News Feature | March 18, 2016

FDA Device Inspections Decline In 2015

By Jof Enriquez,
Follow me on Twitter @jofenriq


The U.S. Food and Drug Administration (FDA) Center for Devices and Radiological Health (CDRH) said it conducted fewer medical device inspections overall during 2015 than in 2014.

Based on FDA’s Field Accomplishment and Compliance Tracking System (FACTS), the overall number of Quality Systems (QS) inspections between Jan. 1, 2015 and Dec. 31, 2015 totaled 2,104 inspections, 5 percent fewer than in 2014, when the agency conducted 2,213 inspections, according to the 2015 Annual FDA Medical Device Quality System Data report.
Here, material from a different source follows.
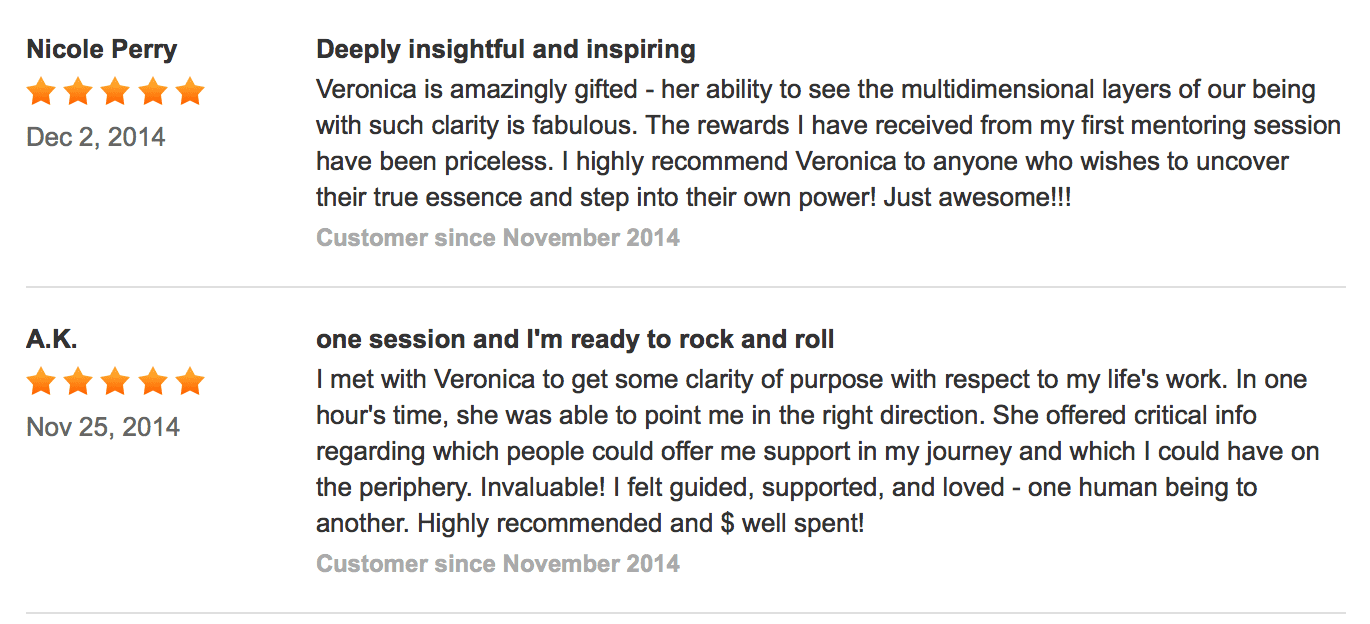Click the fifth star of A.K.'s rating
The image size is (1370, 624).
pos(189,381)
For 2015, U.S. domestic inspections fell 9 percent to 1,484, while foreign inspections rose 5 percent to 620, compared to 2014. It's the fifth straight year that saw the number of U.S. inspections drop. The trend is reversed for foreign inspections, which increased for the eighth consecutive year. The number of foreign inspections grew from 594 in 2014 to 620 in 2015, almost triple the number of inspections conducted in 2008.

"The agency has been working toward increased foreign inspections as foreign manufacturer inventory has been growing rapidly," FDA said in the report.

For 2015, China topped the list of foreign inspection locations, with 126 inspections conducted. It was followed by Germany and Japan, with 90 and 44 inspections, respectively. The same three countries received the most FDA inspections during 2014, as well. 

CDRH sent 121 warning letters for 21 CFR 820 QS regulation deficiencies, in 2015 — exactly the same number sent during 2014, according to FDA’s Warning Letters and FDA’s Compliance Management System (CMS). This was down from 144 warning letters sent in 2013, and 164 warning letters sent in 2012.

Based on FDA’s Turbo Establishment Inspection Reporting (EIR) Database, in 2015, the agency issued 924 Form 483s and 3,525 Form 483 observations, cited for 21 CFR 820 QS regulation deficiencies.

"Production and Process Controls and Corrective and Preventive Actions continue to be the most frequently cited QS subsystems," said the FDA.

Broken down into QS subsystems, Production and Process Controls (P&PC) had 1141 observations; Corrective and Preventive Actions (CAPA) had 1131, Design Controls (DES) had 536, Document Controls (DOC) had 339, and Management Controls (MGMT) had 378.

While the figures generally have been steady for most QS subsystems since 2008, worth noting is the significant drop in management responsibility enforcement actions, which last year dropped to less than half of what they were a decade ago, its lowest point since 2004.

"The QS regulation includes requirements related to the methods used in, and the facilities and controls used for, designing, manufacturing, packaging, labeling, storing, installing, and servicing of medical devices intended for human use" and provides "a framework for device manufacturers to follow and gave them greater flexibility in achieving quality requirements," the agency explains in the report, which is released annually as part of the FDA’s Transparency and Case for Quality Initiatives program to assist device manufacturers improve medical device quality, identify areas of concern, and  avoid receiving warning letters.